Starting with the line with "Open Preferences gear icon in toolbar" and going on through the line with "click(364, 70)", write those lines out again with "toolbar" renamed to "menu bar" and everything else unchanged. Give only those lines.

**EXERCISE INPUT**.
#####
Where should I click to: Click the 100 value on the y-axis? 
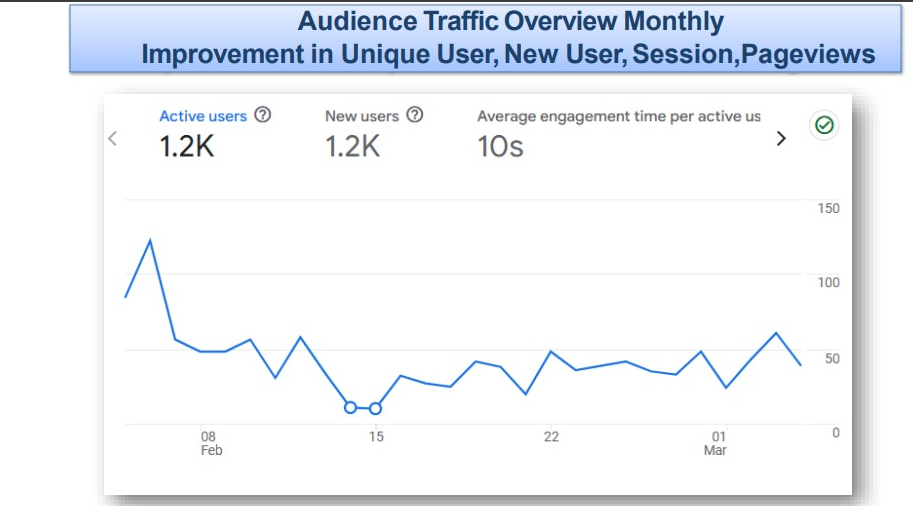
#####
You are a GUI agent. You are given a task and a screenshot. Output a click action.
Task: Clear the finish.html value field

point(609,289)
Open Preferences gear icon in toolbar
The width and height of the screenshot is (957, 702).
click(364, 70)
#####
**EXERCISE RESULT**.
Open Preferences gear icon in menu bar
The width and height of the screenshot is (957, 702).
click(364, 70)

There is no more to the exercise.